## TASK DESCRIPTION
Copy every line of the records below word for word, omitting the pictures.

[Page and screen pointing data]
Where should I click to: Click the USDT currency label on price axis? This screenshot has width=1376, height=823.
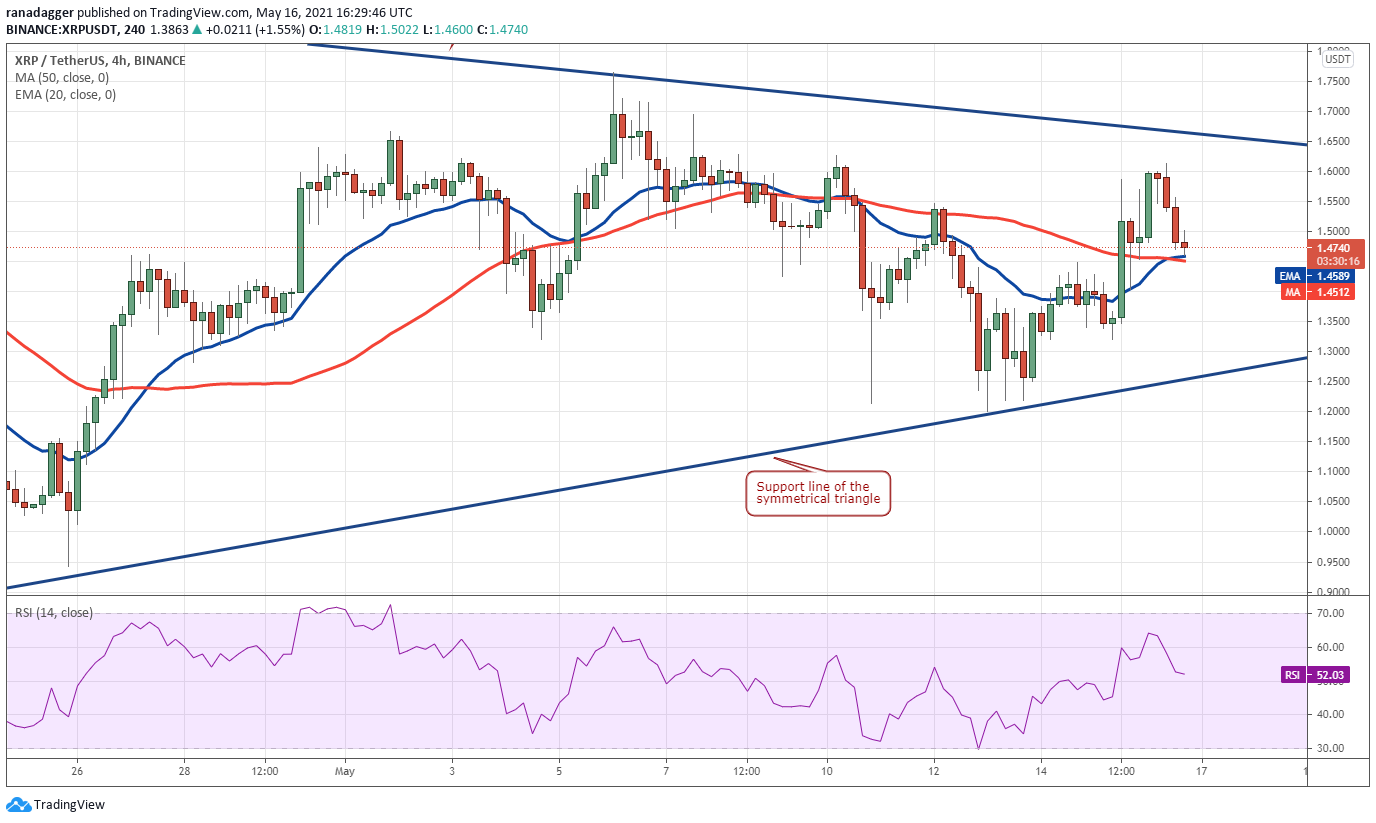[1337, 59]
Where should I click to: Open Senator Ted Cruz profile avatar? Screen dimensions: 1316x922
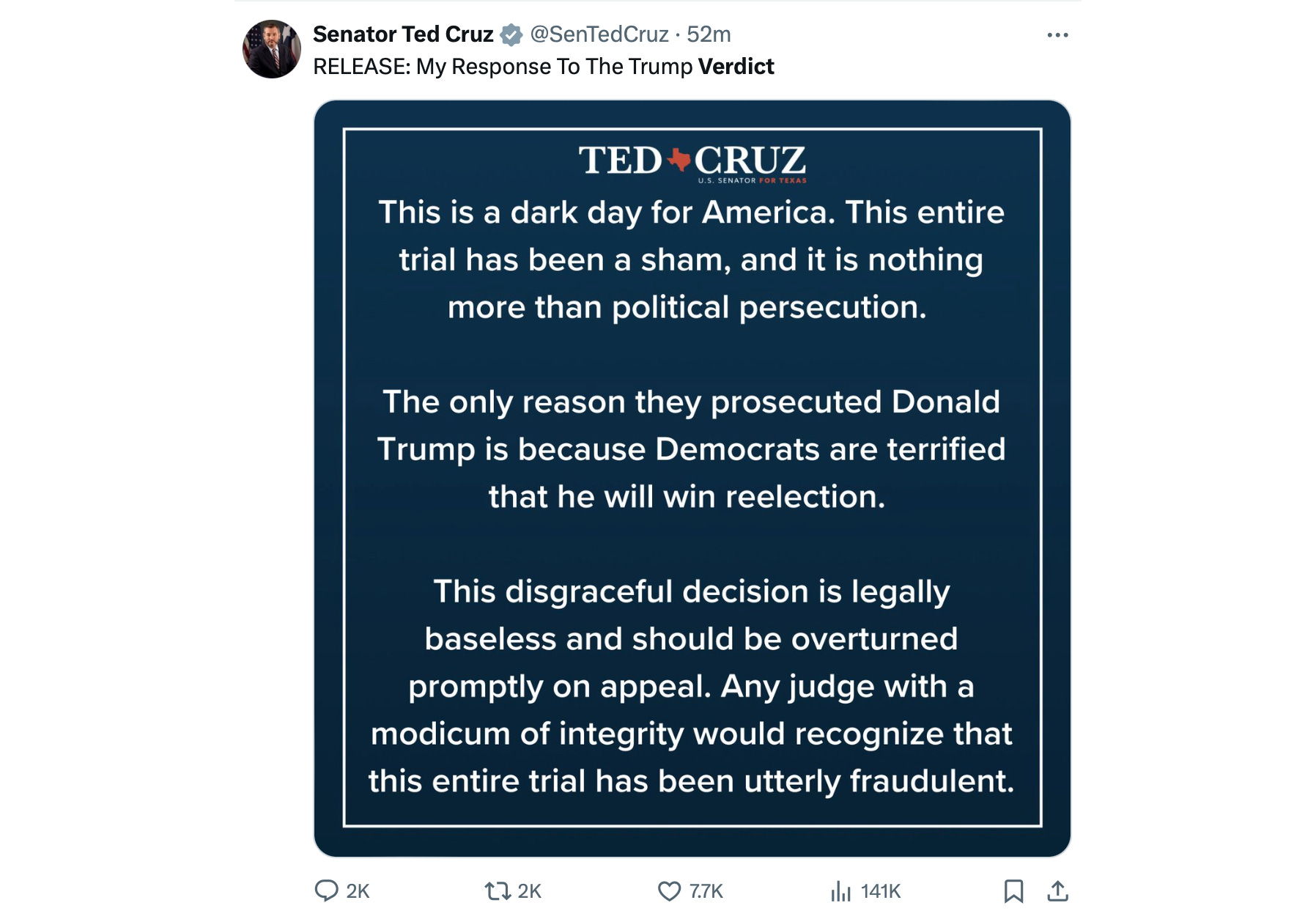coord(271,49)
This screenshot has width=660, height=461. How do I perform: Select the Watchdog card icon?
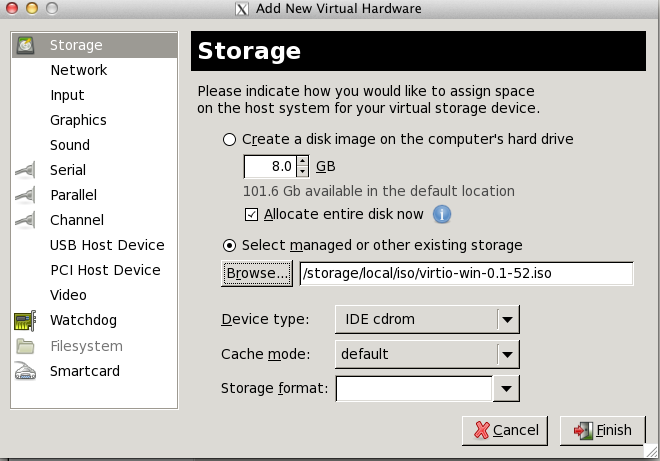click(25, 321)
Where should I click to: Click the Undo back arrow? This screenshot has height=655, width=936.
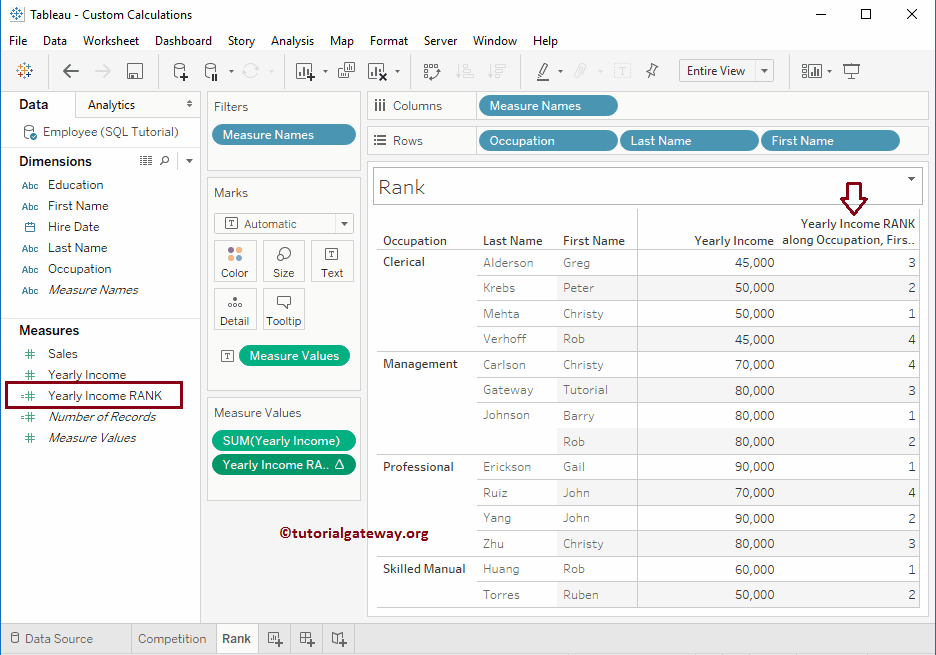(71, 71)
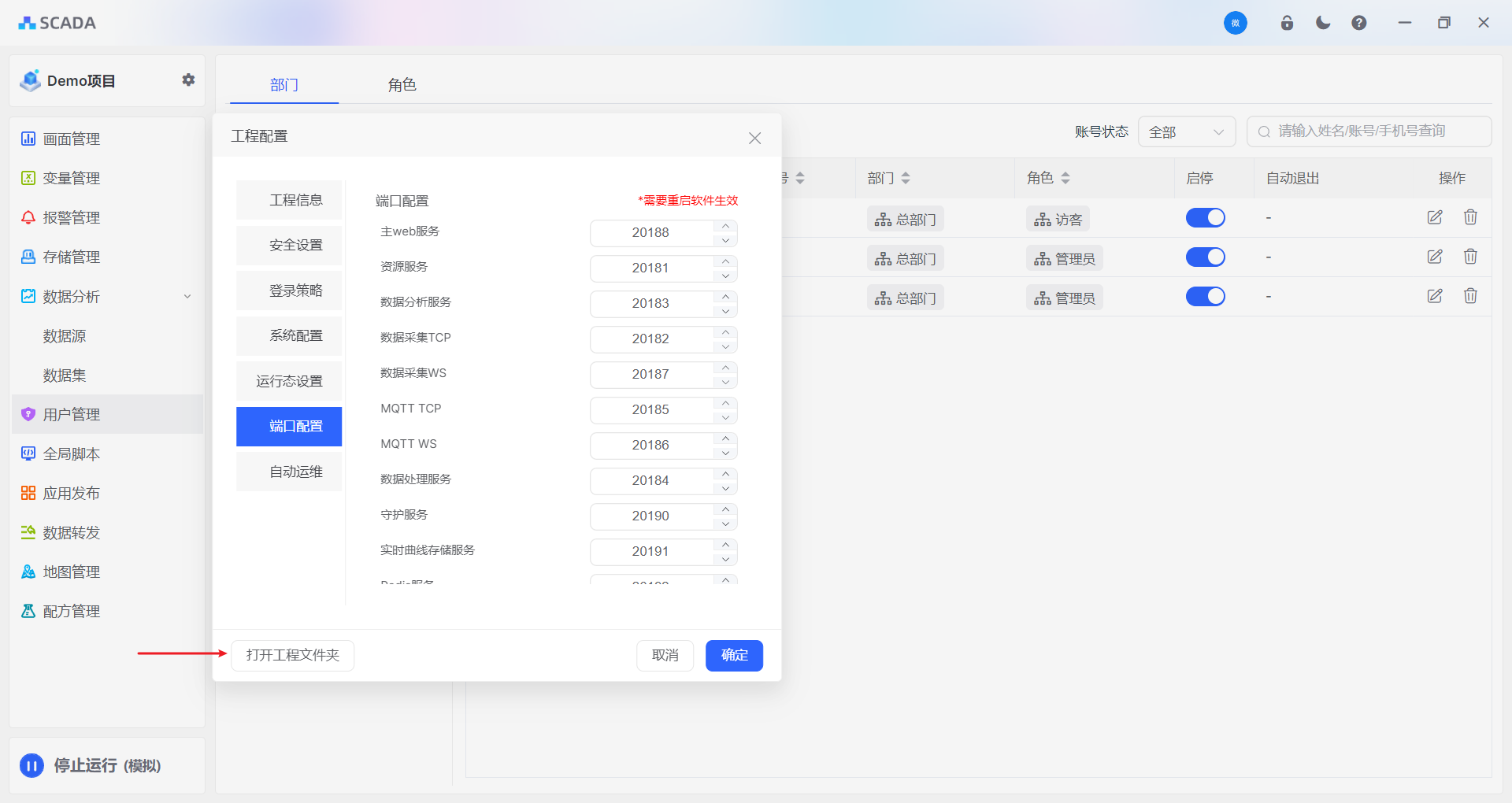The image size is (1512, 803).
Task: Click the edit icon for the visitor row
Action: [1435, 217]
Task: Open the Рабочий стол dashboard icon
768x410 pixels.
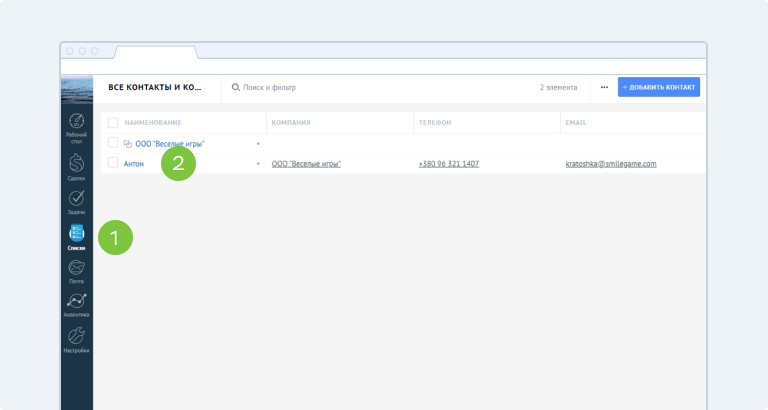Action: 76,124
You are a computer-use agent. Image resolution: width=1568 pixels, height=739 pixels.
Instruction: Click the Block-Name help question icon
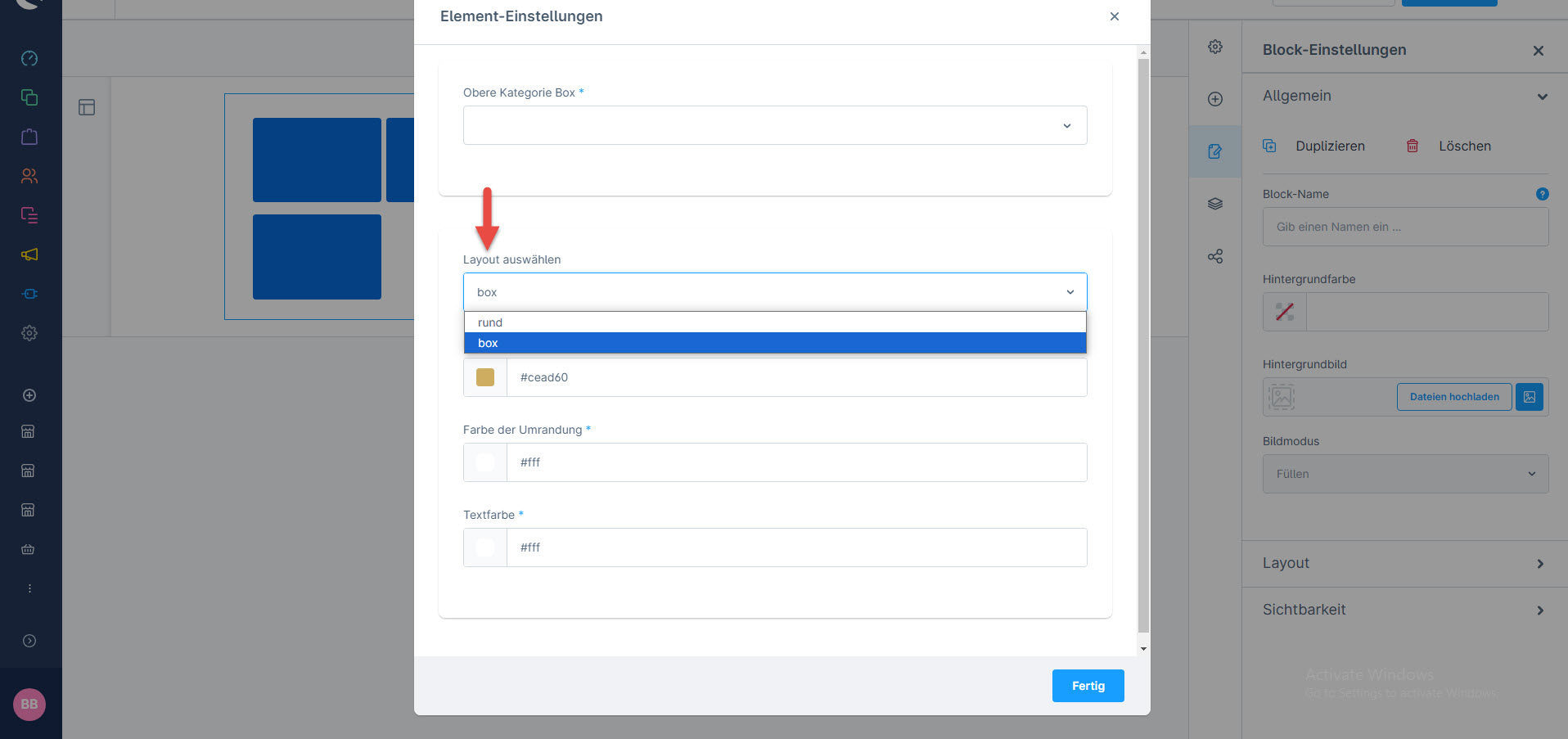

## FULL ANSWER
Where should I click to: Click the USDT currency label on price axis? This screenshot has width=1376, height=823.
[1337, 59]
Where should I click to: Open Senator Ted Cruz profile avatar? Screen dimensions: 1316x922
coord(271,49)
This screenshot has width=660, height=461. How do I perform: Select the Watchdog card icon?
click(25, 321)
Where should I click to: Click the Undo back arrow? This screenshot has height=655, width=936.
(71, 71)
The image size is (1512, 803).
Task: Click the edit icon for the visitor row
Action: [1435, 217]
Task: Open the Рабочий стол dashboard icon
768x410 pixels.
Action: 76,124
You are a computer-use agent. Image resolution: width=1568 pixels, height=739 pixels.
Instruction: Click the Block-Name help question icon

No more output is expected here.